Available Bytes — Tracks the memory (in bytes) available for the execution of various processes. Low values are a sign of a memory deficit. The solution here would be to increase the amount of memory. In most cases, this counter should be higher than 5000 Kb.It may prove beneficial to set the Available Mbytes threshold manually based on the following considerations:

  • 50% available memory = Excellent
  • 25% = Requires attention
  • 10% = Possible issues
  • Less than 5% available memory = Critical state, needs intervention.

2. Processor (Total): % Processor Time

This counter shows the percentage of time spent by the processor on performing various operations for non-idle threads. This value can be seen as a representation of the time spent on productive work. Each processor can be assigned to an idle thread which uses unproductive processor cycles which other threads don’t use. It’s quite natural for this counter to have short-lived actvity peaks often reaching 100%. However, if there are long stretches of time during which the processor load is greater than 80%, your system will benefit from using more CPU cores.

3. MS SQL Server: Access Methods

The Access Methods object in SQL Server provides counters that help with tracking the access to logic data in a database. Physical access to database pages on the disk can be tracked with buffer manager counters. Tracking the data access methods in a particular database will allow you to decide which way of increasing the query performance will be the best: adding or changing indices, sections, files or groups of files, index defragmentation or changing the query text. Additionally, you can use the object’s Access Methods counters to track data size, indices and available space in the database by controlling the size and fragmentation of each server instance. Excessive index fragmentation can lead to significant reductions in performance.

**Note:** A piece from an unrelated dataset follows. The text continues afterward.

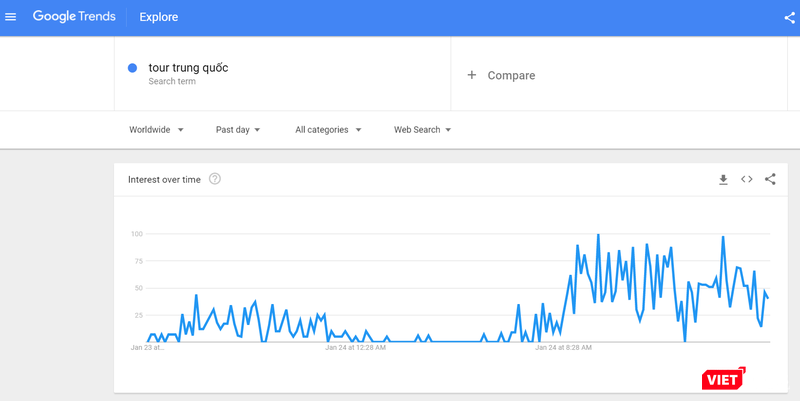This screenshot has height=401, width=800.
Task: Download the interest over time chart data
Action: [x=723, y=179]
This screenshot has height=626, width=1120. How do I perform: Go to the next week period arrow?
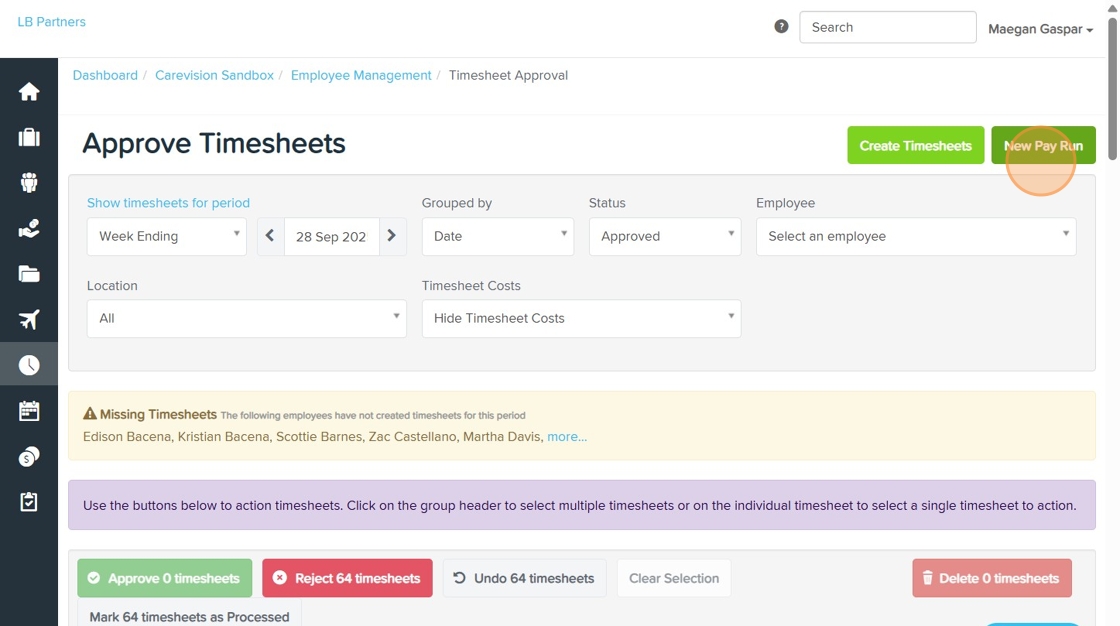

Page Splits/sec — The number of page splits per second that are performed as a result of index page overflow. If this value is high, it could mean that SQL Server has to execute a lot of resource-heavy operations to split pages and move a part of an existing page to a new location when inserting and updating data. Such operations should be avoided if this is possible. We can try to resolve this using one of the following methods:

  • create a cluster index for auto-increment columns. In this case, new records are going to be sequentially placed on new pages rather than on pages that are already occupied with data;
  • rebuild indices by increasing the Fillfactor parameter’s value. This parameter allows you to reserve space in index pages, which can then be used to place new data with no actual need for page split operations.

Full Scans/sec — The amount of unrestricted full scan operations per second. Such operations include scans of the main table and full index scans. If the value is steadily rising, it may be a sign of the system’s degradation (lack of indices, heavy index fragmentation, the existence of unused indices). But please keep in mind that full scans are not always unwanted when used in small tables — if a table can be fully fit into the system’s RAM, it’s would be quicker to perform a full scan. But in most cases, the stable growth of this counter’s value is going to signify the system’s degradation. All this information is ony applicable to OLTP systems. In OLAP systems, on the other hand, full scans are considered completely normal.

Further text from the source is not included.